**DOCUMENT SEGMENT**
——

Margaret Elisabeth Jull Costa OBE, OIH (born 2 May 1949) is a British translator of Portuguese- and Spanish-language fiction and poetry, including the works of Nobel Prize winner José Saramago, Eça de Queiroz, Fernando Pessoa, Paulo Coelho, Bernardo Atxaga, Carmen Martín Gaite, Javier Marías, and José Régio. She has won the Oxford-Weidenfeld Translation Prize more times than any other translator.

Early life 
Costa was born in Richmond upon Thames in 1949.

Education 
She earned an undergraduate degree in Spanish and Portuguese from the University of Bristol before receiving a Fulbright Scholarship to Stanford University, where she achieved a Master of Arts.

Writing career
In recent years she has been noted for her work in translating the novels of José Saramago for which she won a number of awards. Her translations include All the Names, and Death at Intervals, about a country where death ceases to exist, was published in 2008.

As part of its 'Europe 1992–2004' programme, the UK publishers Dedalus embarked on a series of new translations by Jull Costa of some of the major classics of Portuguese literature. These include seven works by Eça de Queiroz: Cousin Bazilio (1878, translation published 2003, funded by the Arts Council of England), The Tragedy of the Street of Flowers, The Mandarin (and Other Stories), The Relic, The Crime of Father Amaro, The Maias and The City and the Mountains (2008).

——

**WHAT IS NEEDED**
Transcribe the stretch of the biography of translator Margaret Jull Costa from "Margaret Elisabeth Jull" through "Master of Arts.".

**RECORDS SUPPLIED**
——

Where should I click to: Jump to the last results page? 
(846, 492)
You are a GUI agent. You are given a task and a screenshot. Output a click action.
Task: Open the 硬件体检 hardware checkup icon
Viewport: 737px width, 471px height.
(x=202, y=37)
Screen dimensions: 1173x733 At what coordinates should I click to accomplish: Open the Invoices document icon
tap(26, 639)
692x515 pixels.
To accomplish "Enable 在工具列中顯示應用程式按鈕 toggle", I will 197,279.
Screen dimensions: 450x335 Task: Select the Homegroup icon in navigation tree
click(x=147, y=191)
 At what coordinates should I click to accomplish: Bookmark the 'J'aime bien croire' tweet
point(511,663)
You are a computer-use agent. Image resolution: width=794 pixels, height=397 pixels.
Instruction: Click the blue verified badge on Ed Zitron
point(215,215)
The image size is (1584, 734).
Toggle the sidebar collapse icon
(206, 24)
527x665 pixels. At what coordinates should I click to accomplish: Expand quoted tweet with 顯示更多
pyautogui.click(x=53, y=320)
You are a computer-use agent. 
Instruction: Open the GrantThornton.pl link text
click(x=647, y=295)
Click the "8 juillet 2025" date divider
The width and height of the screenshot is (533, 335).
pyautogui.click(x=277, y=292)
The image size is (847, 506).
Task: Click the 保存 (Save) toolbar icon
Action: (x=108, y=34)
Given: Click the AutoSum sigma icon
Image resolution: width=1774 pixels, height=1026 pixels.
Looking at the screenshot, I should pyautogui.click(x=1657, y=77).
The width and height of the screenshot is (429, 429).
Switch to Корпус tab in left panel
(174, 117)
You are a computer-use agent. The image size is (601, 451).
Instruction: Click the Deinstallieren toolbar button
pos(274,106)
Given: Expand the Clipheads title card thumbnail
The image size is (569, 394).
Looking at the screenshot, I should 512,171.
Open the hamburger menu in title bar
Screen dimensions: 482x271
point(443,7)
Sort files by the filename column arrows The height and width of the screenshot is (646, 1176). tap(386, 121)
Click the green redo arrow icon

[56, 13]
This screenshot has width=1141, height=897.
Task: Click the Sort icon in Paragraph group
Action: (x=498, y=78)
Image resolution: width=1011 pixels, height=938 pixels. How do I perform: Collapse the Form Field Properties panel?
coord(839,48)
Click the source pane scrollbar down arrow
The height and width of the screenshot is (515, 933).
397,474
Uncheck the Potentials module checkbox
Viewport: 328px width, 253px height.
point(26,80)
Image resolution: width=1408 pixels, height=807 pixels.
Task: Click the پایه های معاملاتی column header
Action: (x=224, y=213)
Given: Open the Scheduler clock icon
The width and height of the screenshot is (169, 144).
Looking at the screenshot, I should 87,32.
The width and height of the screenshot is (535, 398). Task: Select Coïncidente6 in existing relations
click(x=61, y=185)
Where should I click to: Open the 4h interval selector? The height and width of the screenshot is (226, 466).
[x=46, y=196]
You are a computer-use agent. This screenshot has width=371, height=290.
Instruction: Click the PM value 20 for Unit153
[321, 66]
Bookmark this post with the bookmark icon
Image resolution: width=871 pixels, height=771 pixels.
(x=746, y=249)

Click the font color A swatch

——

**SOLUTION FOR THIS EXERCISE**
Margaret Elisabeth Jull Costa OBE, OIH (born 2 May 1949) is a British translator of Portuguese- and Spanish-language fiction and poetry, including the works of Nobel Prize winner José Saramago, Eça de Queiroz, Fernando Pessoa, Paulo Coelho, Bernardo Atxaga, Carmen Martín Gaite, Javier Marías, and José Régio. She has won the Oxford-Weidenfeld Translation Prize more times than any other translator.

Early life 
Costa was born in Richmond upon Thames in 1949.

Education 
She earned an undergraduate degree in Spanish and Portuguese from the University of Bristol before receiving a Fulbright Scholarship to Stanford University, where she achieved a Master of Arts.